ACTIVITY -> What you give back must match the data below character for character.
--- SUPPLIED RECORDS Enclosed Below ---
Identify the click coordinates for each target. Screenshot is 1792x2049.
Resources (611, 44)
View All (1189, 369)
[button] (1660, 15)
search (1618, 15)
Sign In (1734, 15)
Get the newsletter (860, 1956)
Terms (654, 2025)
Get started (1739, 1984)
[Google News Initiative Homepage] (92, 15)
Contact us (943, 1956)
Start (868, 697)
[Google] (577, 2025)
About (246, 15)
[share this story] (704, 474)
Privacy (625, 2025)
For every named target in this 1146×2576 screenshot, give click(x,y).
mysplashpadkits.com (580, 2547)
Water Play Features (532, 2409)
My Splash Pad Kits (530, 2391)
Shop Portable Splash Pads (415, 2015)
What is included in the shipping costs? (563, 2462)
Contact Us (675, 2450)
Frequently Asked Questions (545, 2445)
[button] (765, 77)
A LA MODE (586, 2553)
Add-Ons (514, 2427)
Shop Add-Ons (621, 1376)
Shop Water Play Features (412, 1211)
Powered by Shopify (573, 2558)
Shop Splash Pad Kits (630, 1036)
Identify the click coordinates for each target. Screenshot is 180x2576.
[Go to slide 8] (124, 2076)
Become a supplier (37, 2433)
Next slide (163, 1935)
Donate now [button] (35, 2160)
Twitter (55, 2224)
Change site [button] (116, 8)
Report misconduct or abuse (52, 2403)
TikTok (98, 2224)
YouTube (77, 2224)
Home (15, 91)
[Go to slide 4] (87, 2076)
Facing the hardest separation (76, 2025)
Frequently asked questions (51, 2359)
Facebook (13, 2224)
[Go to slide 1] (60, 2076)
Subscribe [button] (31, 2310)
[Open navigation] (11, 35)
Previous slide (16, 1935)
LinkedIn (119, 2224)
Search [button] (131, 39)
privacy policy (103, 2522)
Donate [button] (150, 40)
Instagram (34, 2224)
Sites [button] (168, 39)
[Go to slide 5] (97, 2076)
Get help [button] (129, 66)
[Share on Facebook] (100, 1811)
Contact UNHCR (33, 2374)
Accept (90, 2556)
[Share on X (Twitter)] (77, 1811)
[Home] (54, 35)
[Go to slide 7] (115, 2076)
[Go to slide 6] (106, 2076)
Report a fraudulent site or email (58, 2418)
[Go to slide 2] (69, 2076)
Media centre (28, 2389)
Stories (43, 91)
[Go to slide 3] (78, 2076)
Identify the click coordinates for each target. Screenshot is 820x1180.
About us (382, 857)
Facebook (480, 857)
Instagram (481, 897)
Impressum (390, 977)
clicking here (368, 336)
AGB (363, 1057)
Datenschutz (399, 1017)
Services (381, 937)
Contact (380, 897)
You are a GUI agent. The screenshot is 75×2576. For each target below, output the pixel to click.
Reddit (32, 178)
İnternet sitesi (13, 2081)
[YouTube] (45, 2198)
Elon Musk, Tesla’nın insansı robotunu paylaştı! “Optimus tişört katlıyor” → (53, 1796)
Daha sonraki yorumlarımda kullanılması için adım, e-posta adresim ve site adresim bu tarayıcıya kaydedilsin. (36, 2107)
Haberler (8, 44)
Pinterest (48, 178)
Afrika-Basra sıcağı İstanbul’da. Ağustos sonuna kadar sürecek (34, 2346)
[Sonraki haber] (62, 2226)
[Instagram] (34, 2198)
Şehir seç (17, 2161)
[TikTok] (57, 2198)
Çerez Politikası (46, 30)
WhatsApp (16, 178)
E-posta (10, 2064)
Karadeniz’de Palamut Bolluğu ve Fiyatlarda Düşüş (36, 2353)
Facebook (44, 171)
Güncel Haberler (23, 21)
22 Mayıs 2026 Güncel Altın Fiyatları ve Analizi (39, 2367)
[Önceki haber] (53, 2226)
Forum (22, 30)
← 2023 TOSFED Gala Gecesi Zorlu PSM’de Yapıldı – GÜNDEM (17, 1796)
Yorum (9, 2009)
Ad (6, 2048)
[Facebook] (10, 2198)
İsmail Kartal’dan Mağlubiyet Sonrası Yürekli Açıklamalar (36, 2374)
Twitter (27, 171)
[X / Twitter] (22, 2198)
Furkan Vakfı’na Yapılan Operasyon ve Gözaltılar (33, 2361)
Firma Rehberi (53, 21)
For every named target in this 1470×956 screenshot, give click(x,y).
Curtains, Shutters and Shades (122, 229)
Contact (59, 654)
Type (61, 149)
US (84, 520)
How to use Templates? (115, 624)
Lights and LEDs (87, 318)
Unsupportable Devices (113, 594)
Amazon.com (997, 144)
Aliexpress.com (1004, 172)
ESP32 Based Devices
--- End of Enclosed SUPPLIED RECORDS ---
PROBLEM SOLUTION ->
Identify the click coordinates for each target. Screenshot is 1792x2049.
Resources (611, 44)
View All (1189, 369)
[button] (1660, 15)
search (1618, 15)
Sign In (1734, 15)
Get the newsletter (860, 1956)
Terms (654, 2025)
Get started (1739, 1984)
[Google News Initiative Homepage] (92, 15)
Contact us (943, 1956)
Start (868, 697)
[Google] (577, 2025)
About (246, 15)
[share this story] (704, 474)
Privacy (625, 2025)
For every named target in this 1146×2576 screenshot, give click(x,y).
mysplashpadkits.com (580, 2547)
Water Play Features (532, 2409)
My Splash Pad Kits (530, 2391)
Shop Portable Splash Pads (415, 2015)
What is included in the shipping costs? (563, 2462)
Contact Us (675, 2450)
Frequently Asked Questions (545, 2445)
[button] (765, 77)
A LA MODE (586, 2553)
Add-Ons (514, 2427)
Shop Add-Ons (621, 1376)
Shop Water Play Features (412, 1211)
Powered by Shopify (573, 2558)
Shop Splash Pad Kits (630, 1036)
Identify the click coordinates for each target. Screenshot is 180x2576.
[Go to slide 8] (124, 2076)
Become a supplier (37, 2433)
Next slide (163, 1935)
Donate now [button] (35, 2160)
Twitter (55, 2224)
Change site [button] (116, 8)
Report misconduct or abuse (52, 2403)
TikTok (98, 2224)
YouTube (77, 2224)
Home (15, 91)
[Go to slide 4] (87, 2076)
Facing the hardest separation (76, 2025)
Frequently asked questions (51, 2359)
Facebook (13, 2224)
[Go to slide 1] (60, 2076)
Subscribe [button] (31, 2310)
[Open navigation] (11, 35)
Previous slide (16, 1935)
LinkedIn (119, 2224)
Search [button] (131, 39)
privacy policy (103, 2522)
Donate [button] (150, 40)
Instagram (34, 2224)
Sites [button] (168, 39)
[Go to slide 5] (97, 2076)
Get help [button] (129, 66)
[Share on Facebook] (100, 1811)
Contact UNHCR (33, 2374)
Accept (90, 2556)
[Share on X (Twitter)] (77, 1811)
[Home] (54, 35)
[Go to slide 7] (115, 2076)
[Go to slide 6] (106, 2076)
Report a fraudulent site or email (58, 2418)
[Go to slide 2] (69, 2076)
Media centre (28, 2389)
Stories (43, 91)
[Go to slide 3] (78, 2076)
Identify the click coordinates for each target. Screenshot is 820x1180.
About us (382, 857)
Facebook (480, 857)
Instagram (481, 897)
Impressum (390, 977)
clicking here (368, 336)
AGB (363, 1057)
Datenschutz (399, 1017)
Services (381, 937)
Contact (380, 897)
You are a GUI agent. The screenshot is 75×2576. For each target below, output the pixel to click.
Reddit (32, 178)
İnternet sitesi (13, 2081)
[YouTube] (45, 2198)
Elon Musk, Tesla’nın insansı robotunu paylaştı! “Optimus tişört katlıyor” → (53, 1796)
Daha sonraki yorumlarımda kullanılması için adım, e-posta adresim ve site adresim bu tarayıcıya kaydedilsin. (36, 2107)
Haberler (8, 44)
Pinterest (48, 178)
Afrika-Basra sıcağı İstanbul’da. Ağustos sonuna kadar sürecek (34, 2346)
[Sonraki haber] (62, 2226)
[Instagram] (34, 2198)
Şehir seç (17, 2161)
[TikTok] (57, 2198)
Çerez Politikası (46, 30)
WhatsApp (16, 178)
E-posta (10, 2064)
Karadeniz’de Palamut Bolluğu ve Fiyatlarda Düşüş (36, 2353)
Facebook (44, 171)
Güncel Haberler (23, 21)
22 Mayıs 2026 Güncel Altın Fiyatları ve Analizi (39, 2367)
[Önceki haber] (53, 2226)
Forum (22, 30)
← 2023 TOSFED Gala Gecesi Zorlu PSM’de Yapıldı – GÜNDEM (17, 1796)
Yorum (9, 2009)
Ad (6, 2048)
[Facebook] (10, 2198)
İsmail Kartal’dan Mağlubiyet Sonrası Yürekli Açıklamalar (36, 2374)
Twitter (27, 171)
[X / Twitter] (22, 2198)
Furkan Vakfı’na Yapılan Operasyon ve Gözaltılar (33, 2361)
Firma Rehberi (53, 21)
For every named target in this 1470×956 screenshot, give click(x,y).
Curtains, Shutters and Shades (122, 229)
Contact (59, 654)
Type (61, 149)
US (84, 520)
How to use Templates? (115, 624)
Lights and LEDs (87, 318)
Unsupportable Devices (113, 594)
Amazon.com (997, 144)
Aliexpress.com (1004, 172)
ESP32 Based Devices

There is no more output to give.